One of the most difficult choices I faced in writing LILY OF THE NILE: A Novel of Cleopatra’s Daughter, was in deciding how to portray the death of Cleopatra The Great. Though the exact cause of her death is in some dispute, I ultimately decided to go with the consensus of ancient sources: Serpenticide.

It’s hard for a modern reader to understand how a mother of four (or three, if her son Caesarion had already been killed at the time), might off herself and leave those children to fend for themselves against the Roman conqueror. But Cleopatra had known Romans all her life, and likely understood the politics of the situation better than we do. She knew, for example, that Rome had a history of fostering royal orphans of vanquished foes. In fact, she likely knew Juba II, just such an orphan. The son of a Berber king who fought against Rome, Juba was fostered in the Julian family, educated and ultimately rewarded with a kingdom to rule. And why not? His rebel father was dead and he was thoroughly Romanized.
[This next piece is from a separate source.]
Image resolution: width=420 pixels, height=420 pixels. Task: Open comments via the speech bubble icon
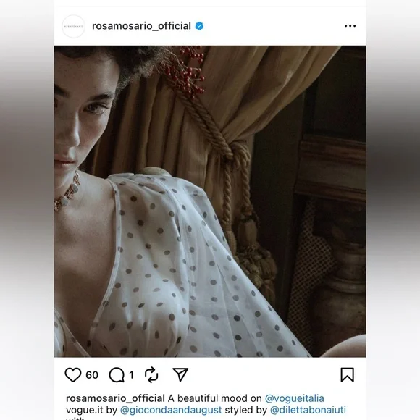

After Cleopatra’s defeat, that’s the best future that she could have hoped for when it came to her children, which may have led her to the conclusion that her children were better off if she was out of the picture. If that’s what she was thinking when she took her own life, then she succeeded, because, as my novels detail, her daughter would go on to be the most powerful client queen in the empire of Augustus…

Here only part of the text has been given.